- **EXERCISE OBJECTIVE**
Line by line, count where the string "agent" appears in the listing, then give the number of such lines alone.

_ _ _

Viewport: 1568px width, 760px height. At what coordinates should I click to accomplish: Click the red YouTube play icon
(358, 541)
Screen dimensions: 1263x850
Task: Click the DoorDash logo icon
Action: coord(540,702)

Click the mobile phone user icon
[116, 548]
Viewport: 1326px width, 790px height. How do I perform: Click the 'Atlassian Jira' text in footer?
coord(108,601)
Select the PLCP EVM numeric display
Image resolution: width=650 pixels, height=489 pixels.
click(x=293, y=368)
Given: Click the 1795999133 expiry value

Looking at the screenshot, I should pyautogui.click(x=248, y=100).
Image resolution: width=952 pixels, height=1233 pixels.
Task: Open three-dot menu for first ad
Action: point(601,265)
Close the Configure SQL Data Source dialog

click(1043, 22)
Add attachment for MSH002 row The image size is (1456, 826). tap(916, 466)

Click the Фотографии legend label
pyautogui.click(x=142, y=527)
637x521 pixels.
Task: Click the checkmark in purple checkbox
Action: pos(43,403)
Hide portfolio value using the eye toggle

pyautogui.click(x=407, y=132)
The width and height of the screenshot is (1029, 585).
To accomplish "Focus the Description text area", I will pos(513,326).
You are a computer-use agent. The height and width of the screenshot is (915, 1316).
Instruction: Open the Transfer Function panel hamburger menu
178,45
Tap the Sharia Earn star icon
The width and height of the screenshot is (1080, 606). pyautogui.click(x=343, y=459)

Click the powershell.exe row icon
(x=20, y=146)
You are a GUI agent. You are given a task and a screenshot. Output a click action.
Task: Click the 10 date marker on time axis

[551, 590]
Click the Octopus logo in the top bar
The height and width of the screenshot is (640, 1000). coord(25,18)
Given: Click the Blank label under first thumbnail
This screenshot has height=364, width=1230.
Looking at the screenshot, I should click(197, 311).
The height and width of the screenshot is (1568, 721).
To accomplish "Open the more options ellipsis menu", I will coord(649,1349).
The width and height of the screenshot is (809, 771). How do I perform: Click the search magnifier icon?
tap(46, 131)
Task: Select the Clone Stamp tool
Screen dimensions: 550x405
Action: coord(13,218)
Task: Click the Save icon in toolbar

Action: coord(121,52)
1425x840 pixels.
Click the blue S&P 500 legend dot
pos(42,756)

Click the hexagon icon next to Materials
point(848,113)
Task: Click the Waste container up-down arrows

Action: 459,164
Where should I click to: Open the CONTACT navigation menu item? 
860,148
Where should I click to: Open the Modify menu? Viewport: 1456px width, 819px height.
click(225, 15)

_ _ _

- **TASK RESULT**
2